Recuerdos: Camino de Zomba

Dejábamos atrás el molino de maíz; conforme avanzábamos, los arcenes iban animándose con más y más gente que parecía encaminarse a un bottle store, aunque llegados al lugar vimos que eran dos enfrentados: uno a cada lado de la carretera. Junto a uno de ellos, descubrimos otro edificio, que hacía las veces de restaurante.

Pensando que allí podríamos tomar algo, paramos. Reconozco que con cierta cautela, nos asomamos a un interior cuya oscuridad exigía un momento de paciencia para que los ojos, habituados a la luminosidad exterior, se acostumbrasen a la falta de luz que lo escondía todo.  Al cabo, distinguimos una estancia diáfana con algunas mesas y, al fondo, un mostrador.

A pesar de la penumbra, hacía calor. Como no funcionaba la electricidad y se les había acabado la parafina, con la que por aquellos lares también se alimentan las neveras, tampoco había bebidas frías. Allí descubrí que, si bien una cerveza caliente no es lo más refrescante, una bebida azucarada, tipo cola, resulta incluso repulsiva.

Quizá por la temperatura, apenas había parroquianos en el interior del local.  Destacaban dos jóvenes más arregladas y acicaladas que el resto de la clientela. Apoyadas en una pared lateral miraban indolentes hacia la puerta. Fuera, bajo la sombra protectora del prominente alero, varios niños jugaban en el suelo y observaban, con la discreción propia de su edad, lo que los adultos se traían entre manos.

La gente departía, comía y bebía en grupitos, que se ubicaban esponjados alrededor de ambos colmados en los márgenes de la carretera; entremedias deambulaban perros buscones mientras burros y mulas esperaban estacionados. La atracción verdadera la ejercía, sin embargo, el mercado en un camino secundario. Flanqueándolo, una tiramira de puestos aparentemente improvisados que se ovillaba zigzagueante en una explanada.
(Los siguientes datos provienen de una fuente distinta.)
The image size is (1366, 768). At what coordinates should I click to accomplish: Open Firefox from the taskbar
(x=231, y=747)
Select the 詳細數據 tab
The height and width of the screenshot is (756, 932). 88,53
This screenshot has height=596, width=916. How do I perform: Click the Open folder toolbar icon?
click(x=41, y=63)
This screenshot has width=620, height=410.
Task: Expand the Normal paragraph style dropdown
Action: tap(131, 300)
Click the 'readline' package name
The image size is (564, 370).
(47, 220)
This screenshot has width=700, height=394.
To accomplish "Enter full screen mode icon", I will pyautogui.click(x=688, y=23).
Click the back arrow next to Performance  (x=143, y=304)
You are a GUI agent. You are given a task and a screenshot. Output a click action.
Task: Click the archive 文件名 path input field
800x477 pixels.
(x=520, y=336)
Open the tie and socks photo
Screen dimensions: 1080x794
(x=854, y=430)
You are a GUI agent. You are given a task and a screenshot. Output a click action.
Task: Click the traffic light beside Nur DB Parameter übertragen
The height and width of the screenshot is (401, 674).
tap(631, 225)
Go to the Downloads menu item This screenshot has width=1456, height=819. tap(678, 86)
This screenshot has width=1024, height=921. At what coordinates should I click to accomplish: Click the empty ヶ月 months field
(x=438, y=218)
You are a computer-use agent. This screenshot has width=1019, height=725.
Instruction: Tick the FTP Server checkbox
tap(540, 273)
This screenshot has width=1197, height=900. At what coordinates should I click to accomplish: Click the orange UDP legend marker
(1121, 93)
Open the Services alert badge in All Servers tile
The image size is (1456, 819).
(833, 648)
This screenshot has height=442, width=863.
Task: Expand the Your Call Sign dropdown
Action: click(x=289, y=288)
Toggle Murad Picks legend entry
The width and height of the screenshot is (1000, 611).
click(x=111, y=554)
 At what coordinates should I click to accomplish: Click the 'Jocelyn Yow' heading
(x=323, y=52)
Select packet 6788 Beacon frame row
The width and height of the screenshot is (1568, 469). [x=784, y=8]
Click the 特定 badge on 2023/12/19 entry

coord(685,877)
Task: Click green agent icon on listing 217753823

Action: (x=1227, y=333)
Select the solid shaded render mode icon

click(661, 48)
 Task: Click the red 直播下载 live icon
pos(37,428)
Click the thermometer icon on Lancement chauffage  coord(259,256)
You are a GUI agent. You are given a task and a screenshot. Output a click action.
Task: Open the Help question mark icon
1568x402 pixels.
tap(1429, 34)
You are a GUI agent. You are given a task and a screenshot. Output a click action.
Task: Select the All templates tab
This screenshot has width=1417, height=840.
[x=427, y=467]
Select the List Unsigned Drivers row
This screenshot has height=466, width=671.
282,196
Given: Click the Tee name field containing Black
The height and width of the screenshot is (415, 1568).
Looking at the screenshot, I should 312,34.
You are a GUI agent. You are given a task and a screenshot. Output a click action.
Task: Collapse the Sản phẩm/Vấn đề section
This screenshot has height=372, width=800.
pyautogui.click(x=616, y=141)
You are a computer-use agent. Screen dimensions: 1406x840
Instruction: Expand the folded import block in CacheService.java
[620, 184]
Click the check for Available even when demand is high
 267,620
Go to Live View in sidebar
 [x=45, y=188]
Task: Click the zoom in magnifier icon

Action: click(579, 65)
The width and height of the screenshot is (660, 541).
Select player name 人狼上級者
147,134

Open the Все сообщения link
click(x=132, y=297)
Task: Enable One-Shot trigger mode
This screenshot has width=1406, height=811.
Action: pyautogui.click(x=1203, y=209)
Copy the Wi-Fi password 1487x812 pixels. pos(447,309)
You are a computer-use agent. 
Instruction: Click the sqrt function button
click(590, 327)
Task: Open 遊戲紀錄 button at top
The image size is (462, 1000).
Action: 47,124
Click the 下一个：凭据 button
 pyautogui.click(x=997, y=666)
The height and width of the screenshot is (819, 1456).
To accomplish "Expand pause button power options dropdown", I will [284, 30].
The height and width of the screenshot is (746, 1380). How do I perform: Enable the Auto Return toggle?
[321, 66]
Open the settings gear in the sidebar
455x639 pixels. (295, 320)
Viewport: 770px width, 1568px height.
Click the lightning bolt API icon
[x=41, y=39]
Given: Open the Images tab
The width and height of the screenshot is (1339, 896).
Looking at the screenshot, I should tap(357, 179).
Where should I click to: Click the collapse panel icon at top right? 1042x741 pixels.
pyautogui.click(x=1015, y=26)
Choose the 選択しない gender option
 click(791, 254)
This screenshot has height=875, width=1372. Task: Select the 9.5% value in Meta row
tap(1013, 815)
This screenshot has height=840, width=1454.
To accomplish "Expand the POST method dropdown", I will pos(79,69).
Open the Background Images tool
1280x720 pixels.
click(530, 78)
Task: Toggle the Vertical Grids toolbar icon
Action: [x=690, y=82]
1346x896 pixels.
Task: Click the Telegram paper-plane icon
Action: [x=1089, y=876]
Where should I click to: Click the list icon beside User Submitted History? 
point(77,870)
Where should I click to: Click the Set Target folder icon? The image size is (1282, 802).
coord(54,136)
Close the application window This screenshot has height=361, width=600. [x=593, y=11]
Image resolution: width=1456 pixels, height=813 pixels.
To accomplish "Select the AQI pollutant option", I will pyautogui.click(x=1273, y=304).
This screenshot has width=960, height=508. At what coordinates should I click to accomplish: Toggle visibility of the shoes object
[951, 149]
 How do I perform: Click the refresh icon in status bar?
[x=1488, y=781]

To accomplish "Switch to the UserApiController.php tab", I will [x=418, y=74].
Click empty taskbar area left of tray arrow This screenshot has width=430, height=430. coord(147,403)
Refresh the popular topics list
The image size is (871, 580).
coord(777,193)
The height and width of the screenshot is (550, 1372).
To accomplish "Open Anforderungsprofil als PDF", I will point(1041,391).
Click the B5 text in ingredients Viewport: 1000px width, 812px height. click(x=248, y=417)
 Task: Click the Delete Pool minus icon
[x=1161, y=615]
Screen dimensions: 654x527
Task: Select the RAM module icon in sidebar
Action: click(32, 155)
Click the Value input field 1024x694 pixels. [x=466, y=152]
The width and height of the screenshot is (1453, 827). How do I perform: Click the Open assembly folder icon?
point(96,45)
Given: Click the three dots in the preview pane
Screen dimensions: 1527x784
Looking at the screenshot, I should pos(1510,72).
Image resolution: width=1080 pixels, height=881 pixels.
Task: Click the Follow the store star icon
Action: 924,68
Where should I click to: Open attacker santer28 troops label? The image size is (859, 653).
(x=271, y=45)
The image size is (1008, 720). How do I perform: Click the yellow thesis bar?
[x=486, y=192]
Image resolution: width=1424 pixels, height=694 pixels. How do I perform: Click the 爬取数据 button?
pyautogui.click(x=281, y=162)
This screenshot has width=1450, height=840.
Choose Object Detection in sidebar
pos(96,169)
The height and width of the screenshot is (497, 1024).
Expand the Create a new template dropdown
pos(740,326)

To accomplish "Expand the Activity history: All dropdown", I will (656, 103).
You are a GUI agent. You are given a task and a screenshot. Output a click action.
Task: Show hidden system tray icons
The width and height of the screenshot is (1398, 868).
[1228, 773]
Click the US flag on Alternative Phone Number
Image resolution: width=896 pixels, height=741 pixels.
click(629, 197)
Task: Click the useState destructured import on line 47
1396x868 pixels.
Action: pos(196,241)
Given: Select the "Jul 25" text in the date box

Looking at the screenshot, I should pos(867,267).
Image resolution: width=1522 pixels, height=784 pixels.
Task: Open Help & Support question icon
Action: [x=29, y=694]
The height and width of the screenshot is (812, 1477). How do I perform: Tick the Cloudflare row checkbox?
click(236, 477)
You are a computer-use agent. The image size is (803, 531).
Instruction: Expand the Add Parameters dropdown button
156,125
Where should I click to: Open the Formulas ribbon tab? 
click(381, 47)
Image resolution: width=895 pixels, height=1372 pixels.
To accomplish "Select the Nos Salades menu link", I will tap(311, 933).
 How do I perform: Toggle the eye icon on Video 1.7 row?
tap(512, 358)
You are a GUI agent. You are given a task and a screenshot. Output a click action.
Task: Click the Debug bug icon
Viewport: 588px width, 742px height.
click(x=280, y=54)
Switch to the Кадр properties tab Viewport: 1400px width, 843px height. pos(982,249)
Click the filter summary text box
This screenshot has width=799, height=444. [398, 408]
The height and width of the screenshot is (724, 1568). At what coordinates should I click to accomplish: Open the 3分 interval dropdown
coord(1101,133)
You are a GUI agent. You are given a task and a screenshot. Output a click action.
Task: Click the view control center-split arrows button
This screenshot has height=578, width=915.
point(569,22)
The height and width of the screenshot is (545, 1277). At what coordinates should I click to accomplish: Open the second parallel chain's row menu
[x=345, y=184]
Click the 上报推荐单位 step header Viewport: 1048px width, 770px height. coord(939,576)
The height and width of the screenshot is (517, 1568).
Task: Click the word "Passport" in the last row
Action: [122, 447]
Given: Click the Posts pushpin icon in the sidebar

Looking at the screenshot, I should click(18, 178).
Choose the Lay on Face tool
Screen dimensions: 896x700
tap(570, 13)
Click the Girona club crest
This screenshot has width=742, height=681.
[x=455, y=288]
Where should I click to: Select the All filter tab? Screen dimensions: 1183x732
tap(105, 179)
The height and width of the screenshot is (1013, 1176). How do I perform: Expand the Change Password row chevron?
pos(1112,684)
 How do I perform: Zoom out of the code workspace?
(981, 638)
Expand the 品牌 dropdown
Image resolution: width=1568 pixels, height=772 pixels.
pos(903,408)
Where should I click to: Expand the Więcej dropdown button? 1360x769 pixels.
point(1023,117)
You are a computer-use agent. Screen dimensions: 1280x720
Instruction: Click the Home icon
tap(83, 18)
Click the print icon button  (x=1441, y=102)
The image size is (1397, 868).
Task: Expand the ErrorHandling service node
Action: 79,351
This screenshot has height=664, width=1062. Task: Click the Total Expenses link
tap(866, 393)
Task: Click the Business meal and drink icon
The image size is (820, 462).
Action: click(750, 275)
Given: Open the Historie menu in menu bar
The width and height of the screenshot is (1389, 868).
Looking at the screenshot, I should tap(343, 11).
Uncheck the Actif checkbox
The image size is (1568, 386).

Sobre cuadrados de plástico o arpillera se exhibían todo tipo de productos: nueces y frutas dispuestas en delicadas pirámides, verduras ordenadas primorosamente, sacos con harina de maíz, pescado seco o fresco de ojos tristes. También había aquí y allá anafes hechos a base de latas en cuyo interior ardía carbón vegetal y sobre los que se cocinaban trozos de gallina, piezas de carne o casquería.

Tras los improvisados mostradores una densa hilera de personas, que, acomodadas en posturas diferentes —sentadas de lado ellas, ellos en cuclillas—, atendían o esperaban atender a los clientes, una nube multicolor y bisbiseante.